Et au sortir de l’audience, l’intelligent ministre signa la nomination d’un inconnu au poste que Fresnel ambitionnait[1].

Forcé de s’en tenir à ses anciennes fonctions, Fresnel reprit son fatigant métier d’examinateur à l’École polytechnique, et bientôt on reconnut que par l’excès de ses fatigues sa santé était altérée sans retour. À la suite des examens de 1824, il fut forcé de prendre sa retraite, et de se condamner à une inaction presque absolue. Le mal empirant de jour en jour, son médecin lui conseilla, comme dernière ressource, d’aller habiter la campagne. Au mois de juin 1827, il se transporta à Ville-d’Avray, plutôt pour céder aux sollicitations de sa famille que dans l’espoir de guérir.

Huit jours avant le terme fatal, il reçut la visite de François Arago, qui était chargé par la Société royale de Londres de lui remettre la médaille de Rumford :

« Je vous remercie, lui dit Fresnel, d’avoir accepté cette mission. Je devine combien elle a dû vous coûter, car vous avez compris que la plus belle couronne est peu de chose, quand il faut la déposer sur la tombe d’un ami. »

Ainsi finit, à l’âge de trente-neuf ans, un savant qui aura des droits éternels à la reconnaissance des nations, car le système d’éclairage qu’il a introduit dans les phares, arrache chaque année des centaines, et peut-être des milliers de créatures humaines, à la plus affreuse mort.

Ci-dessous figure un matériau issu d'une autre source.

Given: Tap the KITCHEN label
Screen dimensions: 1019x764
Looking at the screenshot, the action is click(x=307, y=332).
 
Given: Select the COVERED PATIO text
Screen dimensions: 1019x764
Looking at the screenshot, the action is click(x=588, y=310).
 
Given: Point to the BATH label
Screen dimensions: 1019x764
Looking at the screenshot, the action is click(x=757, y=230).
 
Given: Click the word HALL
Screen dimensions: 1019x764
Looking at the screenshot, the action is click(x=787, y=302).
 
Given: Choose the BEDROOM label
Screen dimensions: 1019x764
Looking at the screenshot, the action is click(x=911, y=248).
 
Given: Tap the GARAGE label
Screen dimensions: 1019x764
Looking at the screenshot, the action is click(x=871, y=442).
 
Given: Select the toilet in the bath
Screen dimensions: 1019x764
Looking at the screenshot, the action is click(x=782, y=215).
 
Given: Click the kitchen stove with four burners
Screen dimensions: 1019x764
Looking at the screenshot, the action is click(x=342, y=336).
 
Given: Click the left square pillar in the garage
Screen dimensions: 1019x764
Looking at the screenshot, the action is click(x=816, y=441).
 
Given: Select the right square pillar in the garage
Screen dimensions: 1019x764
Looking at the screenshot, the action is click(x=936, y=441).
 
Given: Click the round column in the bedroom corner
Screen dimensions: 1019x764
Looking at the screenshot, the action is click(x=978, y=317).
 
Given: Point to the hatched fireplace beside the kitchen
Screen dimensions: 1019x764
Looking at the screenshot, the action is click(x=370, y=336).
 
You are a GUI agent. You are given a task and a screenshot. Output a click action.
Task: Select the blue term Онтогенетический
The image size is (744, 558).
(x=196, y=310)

Fig. 274. — Augustin Fresnel.

Le moment est venu d’examiner le système de Fresnel pour l’éclairage des phares et les expériences qui en ont amené la réalisation pratique.

Arago et Fresnel portèrent d’abord leur attention sur la source lumineuse. Rumford avait essayé d’augmenter la puissance de la lampe d’Argand en y adaptant un bec à plusieurs mèches concentriques. Mais les résultats avaient mal répondu à son attente, par suite de la difficulté de régler ces flammes multiples, et de s’opposer à la rapide carbonisation des mèches ainsi rapprochées les unes des autres. Arago et Fresnel reprirent l’idée de Rumford, et ils parvinrent à la rendre pratique, grâce à l’emploi de la lampe Carcel, alors nouvellement inventée, qui permet d’abreuver la mèche d’une quantité d’huile surabondante, ce qui prévient sa carbonisation. Avec la lampe d’horlogerie de Carcel, le bec, constamment recouvert d’huile, n’est plus en contact avec la flamme, qui se localise à l’extrémité supérieure de la mèche. Dès lors on peut rapprocher, rassembler plusieurs mèches concentriques, et ajou-

  1. Arago, Notices biographiques, Fresnel, t. Ier, p. 182.